Ce défi, parce qu’il est complexe, nécessite une approche multisectorielle. L’Inde a mené une initiative concertée pour étendre et renforcer ses grands programmes nationaux axés sur la nutrition, l’éducation du jeune enfant et la santé en mettant en place un dispositif de Services intégrés de développement de la petite enfance (ou ICDS selon son acronyme anglais) ainsi qu’une « Mission nationale de santé » (NHM).
L’ICDS, qui repose sur un réseau de 1,3 million de centres nutritionnels villageois (aanganwadi) administrés par des agents socio-éducatifs, couvre environ 102 millions d’enfants âgés de moins de six ans et cible aussi les femmes enceintes et les mères allaitantes. Un grand nombre de ces centres ne s’adressent cependant qu’aux enfants à partir de trois ans, et ne répondent donc pas à l’enjeu des 1 000 premiers jours.
Le soutien de la Banque mondiale
Puisque les causes de la malnutrition sont multisectorielles, la Banque mondiale apporte son soutien aux investissements du gouvernement indien dans les secteurs de la nutrition, mais aussi de l’assainissement et de l’éducation. Elle fournit notamment une assistance technique visant à relier davantage les centres aanganwadi aux écoles primaires situées à proximité. Selon des travaux récents, le bénéfice de deux années supplémentaires d’enseignement préscolaire pourrait s’avérer très important à l’échelle des revenus de toute une vie.
Autre initiative ambitieuse des autorités indiennes, la Swachh Bharat Mission (« Mission Inde propre ») a le potentiel de véritablement changer la donne en matière de développement du jeune enfant, puisque l’on sait qu’une bonne hygiène contribue autant que l’alimentation à la santé des tout-petits. Couplé à des interventions complémentaires axées sur la nutrition, son volet rural (Swachh Bharat Mission-Gramin) s’attache à lutter contre la forte prévalence des retards de croissance staturo-pondérale chez les enfants.
La Banque mondiale y contribue avec un financement de 1,5 milliard de dollars sur la période 2016-2020. Son projet financera des expériences novatrices dans 162 districts affichant des taux élevés de malnutrition et répartis dans huit États : Andhra Pradesh, Bihar, Chhattisgarh, Jharkhand, Madhya Pradesh, Maharashtra, Rajasthan et Uttar Pradesh.

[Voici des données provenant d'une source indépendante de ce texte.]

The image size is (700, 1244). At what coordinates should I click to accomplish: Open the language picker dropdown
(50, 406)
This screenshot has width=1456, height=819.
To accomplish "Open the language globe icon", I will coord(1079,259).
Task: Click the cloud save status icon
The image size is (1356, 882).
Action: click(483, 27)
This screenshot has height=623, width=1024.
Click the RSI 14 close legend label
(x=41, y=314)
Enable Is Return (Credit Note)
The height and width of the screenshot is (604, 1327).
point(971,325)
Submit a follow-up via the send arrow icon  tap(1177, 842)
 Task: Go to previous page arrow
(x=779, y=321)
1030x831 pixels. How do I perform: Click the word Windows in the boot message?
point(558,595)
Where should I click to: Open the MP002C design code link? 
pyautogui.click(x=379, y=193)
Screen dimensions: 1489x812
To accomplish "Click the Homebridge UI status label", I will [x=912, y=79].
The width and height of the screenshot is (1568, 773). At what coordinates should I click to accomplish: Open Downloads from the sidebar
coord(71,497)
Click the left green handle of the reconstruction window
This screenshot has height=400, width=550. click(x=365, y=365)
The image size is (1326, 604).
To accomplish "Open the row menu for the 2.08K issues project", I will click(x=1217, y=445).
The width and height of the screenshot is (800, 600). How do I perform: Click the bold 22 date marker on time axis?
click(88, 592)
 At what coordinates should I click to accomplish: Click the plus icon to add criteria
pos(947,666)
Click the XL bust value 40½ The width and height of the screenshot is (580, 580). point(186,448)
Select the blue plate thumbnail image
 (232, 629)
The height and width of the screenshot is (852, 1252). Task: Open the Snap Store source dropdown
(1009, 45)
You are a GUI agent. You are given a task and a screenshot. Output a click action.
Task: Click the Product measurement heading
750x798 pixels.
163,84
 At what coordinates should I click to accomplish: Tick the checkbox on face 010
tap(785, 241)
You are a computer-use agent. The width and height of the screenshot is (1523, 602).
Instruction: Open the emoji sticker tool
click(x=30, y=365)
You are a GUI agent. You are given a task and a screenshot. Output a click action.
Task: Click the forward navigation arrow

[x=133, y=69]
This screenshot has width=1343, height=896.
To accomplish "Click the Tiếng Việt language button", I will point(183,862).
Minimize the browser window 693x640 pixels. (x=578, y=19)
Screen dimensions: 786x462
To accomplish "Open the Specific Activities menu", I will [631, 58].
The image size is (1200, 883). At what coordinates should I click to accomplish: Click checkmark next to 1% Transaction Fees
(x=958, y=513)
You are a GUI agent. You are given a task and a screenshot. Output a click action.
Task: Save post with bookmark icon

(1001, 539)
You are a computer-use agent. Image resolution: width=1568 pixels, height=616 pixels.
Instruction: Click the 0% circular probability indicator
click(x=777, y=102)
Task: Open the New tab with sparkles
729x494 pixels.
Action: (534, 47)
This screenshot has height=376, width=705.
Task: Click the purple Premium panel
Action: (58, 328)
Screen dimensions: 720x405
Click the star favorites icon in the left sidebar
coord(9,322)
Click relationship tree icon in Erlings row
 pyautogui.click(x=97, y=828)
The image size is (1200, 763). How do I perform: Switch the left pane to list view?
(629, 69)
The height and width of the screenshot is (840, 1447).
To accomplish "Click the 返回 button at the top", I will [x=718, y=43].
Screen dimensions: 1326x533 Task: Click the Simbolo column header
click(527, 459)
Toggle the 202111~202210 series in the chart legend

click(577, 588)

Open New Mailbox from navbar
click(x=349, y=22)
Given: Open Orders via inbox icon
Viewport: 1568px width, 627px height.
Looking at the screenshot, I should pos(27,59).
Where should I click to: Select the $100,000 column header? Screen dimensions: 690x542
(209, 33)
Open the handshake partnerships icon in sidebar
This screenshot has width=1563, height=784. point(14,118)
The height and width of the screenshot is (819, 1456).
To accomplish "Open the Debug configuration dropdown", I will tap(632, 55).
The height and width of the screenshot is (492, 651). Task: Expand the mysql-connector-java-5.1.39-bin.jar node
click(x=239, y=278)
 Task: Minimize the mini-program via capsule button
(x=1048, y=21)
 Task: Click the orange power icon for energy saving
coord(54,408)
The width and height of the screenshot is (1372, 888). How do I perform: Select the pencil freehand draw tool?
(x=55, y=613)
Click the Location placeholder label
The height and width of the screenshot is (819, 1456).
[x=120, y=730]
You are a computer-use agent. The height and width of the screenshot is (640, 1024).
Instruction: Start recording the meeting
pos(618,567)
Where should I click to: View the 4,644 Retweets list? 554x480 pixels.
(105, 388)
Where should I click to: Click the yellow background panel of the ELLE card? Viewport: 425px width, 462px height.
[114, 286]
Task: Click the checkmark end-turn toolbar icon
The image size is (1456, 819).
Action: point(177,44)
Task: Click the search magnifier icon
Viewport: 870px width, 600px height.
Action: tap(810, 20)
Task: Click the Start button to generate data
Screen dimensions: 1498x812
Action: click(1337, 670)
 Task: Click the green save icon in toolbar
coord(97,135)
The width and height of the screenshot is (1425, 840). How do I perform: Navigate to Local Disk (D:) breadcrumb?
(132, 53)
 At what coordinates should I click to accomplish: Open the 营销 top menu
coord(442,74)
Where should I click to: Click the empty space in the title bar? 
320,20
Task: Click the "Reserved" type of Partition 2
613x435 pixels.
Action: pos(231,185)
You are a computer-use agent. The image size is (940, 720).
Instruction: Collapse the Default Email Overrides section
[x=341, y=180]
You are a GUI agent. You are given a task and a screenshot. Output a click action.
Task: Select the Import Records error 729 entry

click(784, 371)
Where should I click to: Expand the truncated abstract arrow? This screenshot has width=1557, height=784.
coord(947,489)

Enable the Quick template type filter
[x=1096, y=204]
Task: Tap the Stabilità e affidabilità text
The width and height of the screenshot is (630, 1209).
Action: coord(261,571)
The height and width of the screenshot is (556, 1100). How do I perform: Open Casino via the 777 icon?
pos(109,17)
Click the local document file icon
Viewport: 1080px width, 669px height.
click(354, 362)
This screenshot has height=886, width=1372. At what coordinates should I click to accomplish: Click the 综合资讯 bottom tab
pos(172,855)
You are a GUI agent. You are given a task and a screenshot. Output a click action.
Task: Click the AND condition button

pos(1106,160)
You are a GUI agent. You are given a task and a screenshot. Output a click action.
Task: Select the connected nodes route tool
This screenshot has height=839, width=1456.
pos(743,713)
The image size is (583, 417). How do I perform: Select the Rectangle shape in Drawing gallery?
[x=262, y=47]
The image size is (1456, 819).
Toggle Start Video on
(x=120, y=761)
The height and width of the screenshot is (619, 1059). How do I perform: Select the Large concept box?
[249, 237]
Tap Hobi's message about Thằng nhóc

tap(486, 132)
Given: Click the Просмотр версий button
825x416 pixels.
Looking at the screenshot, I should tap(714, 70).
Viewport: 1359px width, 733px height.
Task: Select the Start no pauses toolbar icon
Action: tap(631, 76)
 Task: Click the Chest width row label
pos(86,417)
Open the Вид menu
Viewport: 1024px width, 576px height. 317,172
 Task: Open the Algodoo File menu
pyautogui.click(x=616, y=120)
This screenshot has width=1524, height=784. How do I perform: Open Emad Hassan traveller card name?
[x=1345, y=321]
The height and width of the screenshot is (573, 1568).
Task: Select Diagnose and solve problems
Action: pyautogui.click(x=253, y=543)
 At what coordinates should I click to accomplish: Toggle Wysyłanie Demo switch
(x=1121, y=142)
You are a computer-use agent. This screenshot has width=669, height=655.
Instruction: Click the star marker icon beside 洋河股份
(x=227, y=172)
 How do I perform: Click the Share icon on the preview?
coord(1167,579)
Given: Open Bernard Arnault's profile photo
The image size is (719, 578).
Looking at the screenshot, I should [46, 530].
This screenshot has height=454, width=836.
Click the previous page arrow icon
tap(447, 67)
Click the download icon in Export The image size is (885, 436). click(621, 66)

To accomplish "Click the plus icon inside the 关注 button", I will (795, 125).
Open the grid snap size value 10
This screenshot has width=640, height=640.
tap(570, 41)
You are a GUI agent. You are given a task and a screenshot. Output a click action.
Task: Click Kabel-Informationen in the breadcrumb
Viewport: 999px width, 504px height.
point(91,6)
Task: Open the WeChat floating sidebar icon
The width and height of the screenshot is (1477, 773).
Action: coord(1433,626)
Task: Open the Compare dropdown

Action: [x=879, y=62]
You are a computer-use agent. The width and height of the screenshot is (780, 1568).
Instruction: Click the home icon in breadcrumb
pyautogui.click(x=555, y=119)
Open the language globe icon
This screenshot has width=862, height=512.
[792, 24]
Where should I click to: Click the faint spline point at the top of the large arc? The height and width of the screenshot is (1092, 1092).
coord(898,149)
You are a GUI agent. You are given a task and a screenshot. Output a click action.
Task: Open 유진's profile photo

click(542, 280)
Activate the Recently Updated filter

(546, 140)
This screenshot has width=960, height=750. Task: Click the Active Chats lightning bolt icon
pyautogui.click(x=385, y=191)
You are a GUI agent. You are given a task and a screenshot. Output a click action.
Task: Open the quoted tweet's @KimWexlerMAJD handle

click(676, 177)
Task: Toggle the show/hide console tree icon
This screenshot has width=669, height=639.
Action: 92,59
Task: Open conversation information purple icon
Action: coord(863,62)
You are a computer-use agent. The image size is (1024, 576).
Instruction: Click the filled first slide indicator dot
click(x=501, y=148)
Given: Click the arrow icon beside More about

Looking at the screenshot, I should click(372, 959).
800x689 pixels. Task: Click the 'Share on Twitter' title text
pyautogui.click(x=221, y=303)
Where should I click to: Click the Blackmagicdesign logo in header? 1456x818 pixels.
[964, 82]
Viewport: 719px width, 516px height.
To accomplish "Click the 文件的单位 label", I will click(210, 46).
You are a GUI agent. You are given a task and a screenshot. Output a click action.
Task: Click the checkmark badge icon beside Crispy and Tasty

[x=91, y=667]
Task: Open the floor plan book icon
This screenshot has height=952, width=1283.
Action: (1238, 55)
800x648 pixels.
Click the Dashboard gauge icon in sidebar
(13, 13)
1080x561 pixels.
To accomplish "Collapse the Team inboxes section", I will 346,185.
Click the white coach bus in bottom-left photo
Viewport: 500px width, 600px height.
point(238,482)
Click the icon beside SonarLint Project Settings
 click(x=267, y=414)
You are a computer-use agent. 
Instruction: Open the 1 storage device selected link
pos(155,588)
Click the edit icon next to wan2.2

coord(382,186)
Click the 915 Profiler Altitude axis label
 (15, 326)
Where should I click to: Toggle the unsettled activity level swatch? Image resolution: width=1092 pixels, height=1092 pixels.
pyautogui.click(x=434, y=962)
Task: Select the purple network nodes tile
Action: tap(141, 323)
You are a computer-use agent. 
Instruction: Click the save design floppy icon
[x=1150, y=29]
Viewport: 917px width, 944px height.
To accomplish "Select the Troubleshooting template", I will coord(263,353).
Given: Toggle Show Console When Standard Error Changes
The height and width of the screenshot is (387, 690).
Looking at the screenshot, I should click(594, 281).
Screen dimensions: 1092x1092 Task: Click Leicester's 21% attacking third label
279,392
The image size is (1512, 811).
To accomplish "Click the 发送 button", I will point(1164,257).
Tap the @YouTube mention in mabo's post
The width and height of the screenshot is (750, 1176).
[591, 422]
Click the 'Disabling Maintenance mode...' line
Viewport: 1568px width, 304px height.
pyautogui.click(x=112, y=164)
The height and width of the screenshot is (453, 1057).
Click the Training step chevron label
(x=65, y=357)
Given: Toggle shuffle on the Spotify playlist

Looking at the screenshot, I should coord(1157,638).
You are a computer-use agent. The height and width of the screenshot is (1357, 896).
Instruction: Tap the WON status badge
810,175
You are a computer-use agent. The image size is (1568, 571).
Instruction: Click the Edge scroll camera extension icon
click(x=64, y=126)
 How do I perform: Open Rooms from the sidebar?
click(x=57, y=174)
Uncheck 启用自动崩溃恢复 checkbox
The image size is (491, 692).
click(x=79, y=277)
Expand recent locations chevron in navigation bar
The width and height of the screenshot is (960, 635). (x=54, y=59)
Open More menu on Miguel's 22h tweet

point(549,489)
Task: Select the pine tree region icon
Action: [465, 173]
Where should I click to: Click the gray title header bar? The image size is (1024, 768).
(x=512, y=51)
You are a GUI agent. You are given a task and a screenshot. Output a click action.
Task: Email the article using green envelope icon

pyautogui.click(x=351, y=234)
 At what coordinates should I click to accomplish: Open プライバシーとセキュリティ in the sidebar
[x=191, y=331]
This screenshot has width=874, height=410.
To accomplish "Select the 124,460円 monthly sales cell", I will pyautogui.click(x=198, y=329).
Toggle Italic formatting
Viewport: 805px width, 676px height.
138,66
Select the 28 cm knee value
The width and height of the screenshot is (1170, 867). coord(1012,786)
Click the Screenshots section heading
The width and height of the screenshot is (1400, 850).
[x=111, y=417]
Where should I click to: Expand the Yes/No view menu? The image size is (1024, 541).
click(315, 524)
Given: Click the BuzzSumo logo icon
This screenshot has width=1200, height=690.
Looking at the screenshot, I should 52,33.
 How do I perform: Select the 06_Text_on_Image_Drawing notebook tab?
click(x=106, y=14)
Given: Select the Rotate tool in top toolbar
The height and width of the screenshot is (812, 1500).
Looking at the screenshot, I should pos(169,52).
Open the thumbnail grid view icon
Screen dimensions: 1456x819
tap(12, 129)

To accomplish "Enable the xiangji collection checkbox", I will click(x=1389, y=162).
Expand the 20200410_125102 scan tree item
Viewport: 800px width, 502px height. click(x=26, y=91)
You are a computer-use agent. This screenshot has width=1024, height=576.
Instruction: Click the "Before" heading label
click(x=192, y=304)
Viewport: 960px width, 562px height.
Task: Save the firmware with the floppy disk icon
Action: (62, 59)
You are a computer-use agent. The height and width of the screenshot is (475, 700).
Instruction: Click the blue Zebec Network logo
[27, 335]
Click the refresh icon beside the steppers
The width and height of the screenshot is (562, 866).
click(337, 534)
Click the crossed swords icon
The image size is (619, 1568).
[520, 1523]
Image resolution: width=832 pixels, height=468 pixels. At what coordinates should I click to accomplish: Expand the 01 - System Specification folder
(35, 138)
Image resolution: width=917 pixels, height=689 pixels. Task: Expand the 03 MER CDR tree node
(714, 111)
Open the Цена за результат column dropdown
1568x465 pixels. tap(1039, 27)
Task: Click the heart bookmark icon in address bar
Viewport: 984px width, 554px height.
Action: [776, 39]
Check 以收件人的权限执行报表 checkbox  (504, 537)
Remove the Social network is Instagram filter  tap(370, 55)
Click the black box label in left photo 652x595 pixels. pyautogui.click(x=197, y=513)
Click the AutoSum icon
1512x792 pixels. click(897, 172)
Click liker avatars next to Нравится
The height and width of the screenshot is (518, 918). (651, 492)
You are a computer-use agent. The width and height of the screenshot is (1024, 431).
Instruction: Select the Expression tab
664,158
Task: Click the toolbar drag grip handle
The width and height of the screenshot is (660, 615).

La Banque apporte également son soutien à l’autonomisation des femmes et à la promotion de leurs moyens de subsistance. L’un des objectifs fondamentaux de la nouvelle génération de projets portant sur l’amélioration des moyens de subsistance et menés dans le Bihar, l’Andhra Pradesh et le Télangana vise à améliorer la nutrition des ménages selon une démarche multisectorielle et en s’appuyant sur les groupes d’entraide organisés par les populations pauvres. Ces programmes devraient permettre d’améliorer la situation nutritionnelle de près de 1,5 million de ménages au cours des cinq prochaines années. L’approche suivie sera également étendue, dans les années qui viennent, à d’autres États, dans le cadre du Projet national d’amélioration des moyens de subsistance en milieu rural.
Toutes ces initiatives sont autant d’investissements judicieux dans ceux qui sont l’avenir du pays : ses jeunes enfants. Et elles sont cruciales à l’heure où l’Inde veut devenir « la capitale mondiale des ressources humaines ».